Commentary on Hallelujah
It is indisputable that Leonard Cohen has written a Masterpiece in his Hallelujah song. The blending of lyrics to music, and music to lyrics, is pure beauty, and skillful beyond all words. There is enough mystery in the lyrics to cause all kinds of interpretation, and then, of course, the use of a sacred word like hallelujah, used repetitively with a haunting melody easily brings on interpretations of a religious nature.
I will suggest that while the lyrics may be complicated, and the word hallelujah may suggest something religious, the song taken as a whole is actually not religious, unless you just must think of it that way. It's just a very simple message of love that has gone wrong. It's a heartbreak song. Only not in the Country venue.
Hallelujah is a Jewish word, not Christian
Jewish tradition at passover is to recite verses at the table before eating, with all participants uniting in a "Hallelujah" between each verse
Leonard Cohen has written a hauntingly, beautiful masterpiece in this song. It is rare indeed, that the lyrics and music of a song are as perfectly matched and blended as in Cohen's song. The song touches people at a profound emotional level.

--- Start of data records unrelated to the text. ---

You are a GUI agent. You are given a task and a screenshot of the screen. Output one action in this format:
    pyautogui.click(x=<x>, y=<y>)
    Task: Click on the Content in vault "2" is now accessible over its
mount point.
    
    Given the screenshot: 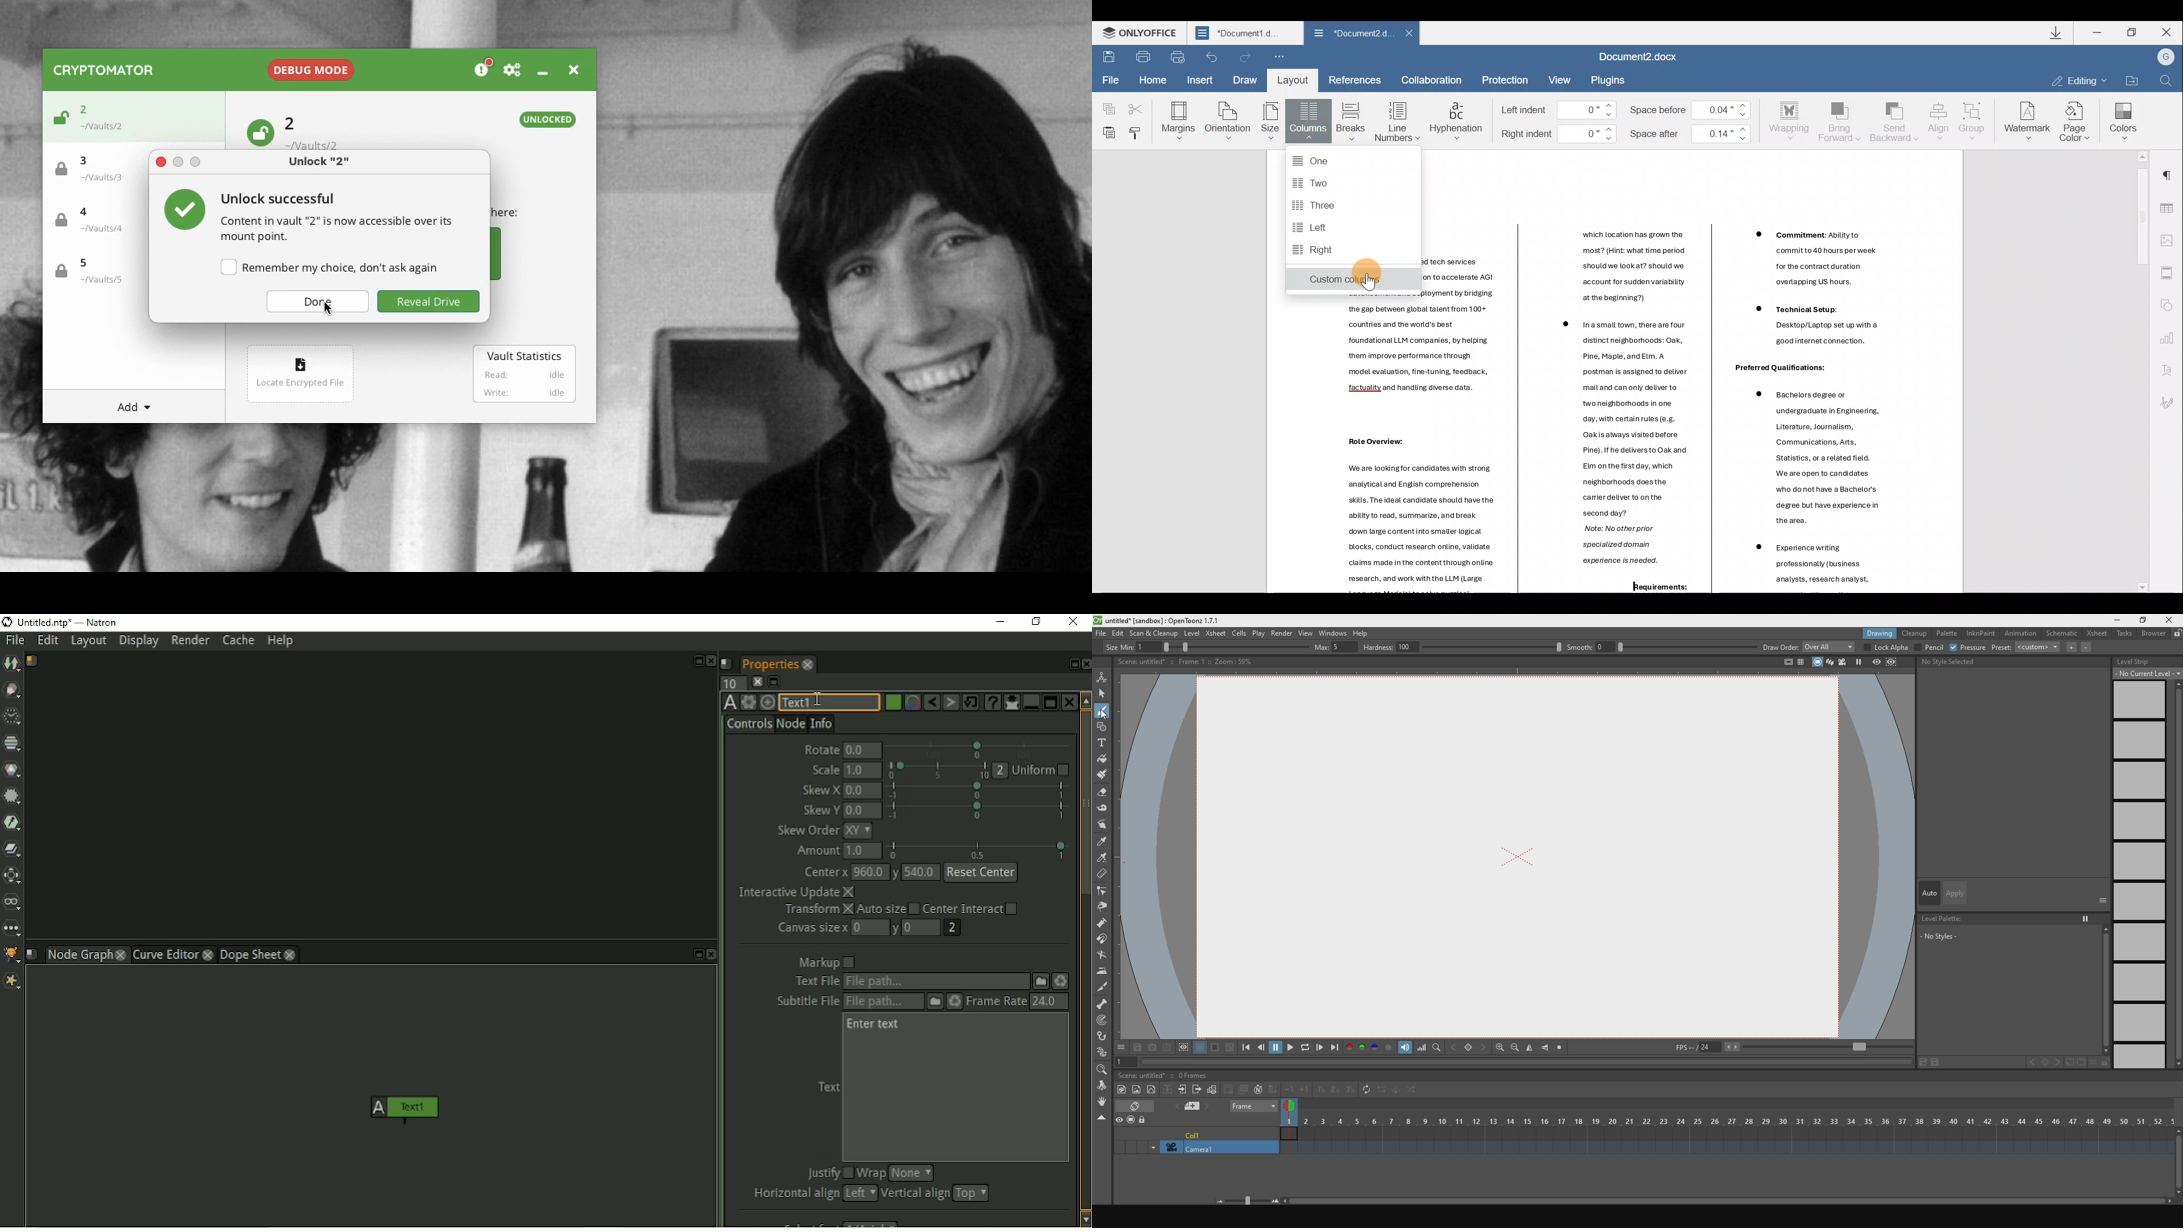 What is the action you would take?
    pyautogui.click(x=340, y=228)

That it touches people so profoundly, probably misleads us in the interpretation of the lyrics, possibly reading too much into interpreting the lyrics. Dylan's followers craved to understand his lyrics, but Dylan was actually writing paradoxical and catchy phrases that would fit well with his music, and not trying to unravel the deep secrets of life. He actually told reporters, "I don't know what they mean. They mean whatever you want."
Cohen is different than Dylan in that the lyrics to "Hallelujah" have continuity from start to finish. Dylan's lyrics rarely had continuity, and while Dylan's music is widely respected, Cohen's song has hit the pinnacle of mastery in blending lyrics with melody about as perfect as it gets.
Because the song is such a perfect blending of words to music, the lyrics should not be interpreted alone, but rather the song, the melody, should be interpreted in combination with the lyrics.
Taken alone, the lyrics are simply the classic human story of falling in love only to lose it. Everyone knows that pain. That's what he's writing about. Any biblical or spiritual reference is strictly for analogy or metaphor. The chorus and melody of the repetitive "hallelujah," the highs, the lows, the soft tones, the dramatic tones using a usually holy word is what gives the overall song it's mystique, and takes the story to a more profound level.
Every verse ends by rhyming with the center piece "hallelujah," and then we are taken into the beautiful melodic highs and lows of the "hallelujah" chorus, which is very risky in writing music, to recite a word over and over, but we don't tire of hearing the chorus because of it's beautiful melody. The chorus illuminates the story. It adds the deeply human element to one of the mysteries of life, why fall in love just to have it go away?
And, through every verse of saying something about a love gone wrong, in the chorus, we find that life has this underlying affirmation that we all must live with. Life will go on, whether you are singing a passionate Hallelujah, or a painful and "broken Hallelujah." Each life, each of us will sing, through all the ups and downs. We may sing dramatically or we may sing painfully, or we may sing unbelieving, or with resignation, but Cohen's Hallelujah is the current beneath life itself.
The versus aren't meant to be taken verse by verse, as in the phrase "She tied you To her kitchen chair. She broke your throne, and she cut your hair." This doesn't mean anything by itself, but the entire set of the verse simply says, he fell in love strongly once, even though he didn't start out believing in love, love was a force unresistant, and one cannot turn away from it. All the following verses simply say that the love went bad, but all the way there is this underlying "hallelujah" in everything we do. He's not using the "hallelujah" as praise, but as inspiration, an affirmation of life itself.
The use of that particular word is the ultimate irony. The word is sacred, and usually used in a context of praise. Cohen, dares to use it not only for praise, but for disappointment, pain, resignation, as if to say the word was placed within us all, and as long as we are living we will sing some version of Hallelujah, reaching from the heights of praise to the lows of hopelessness.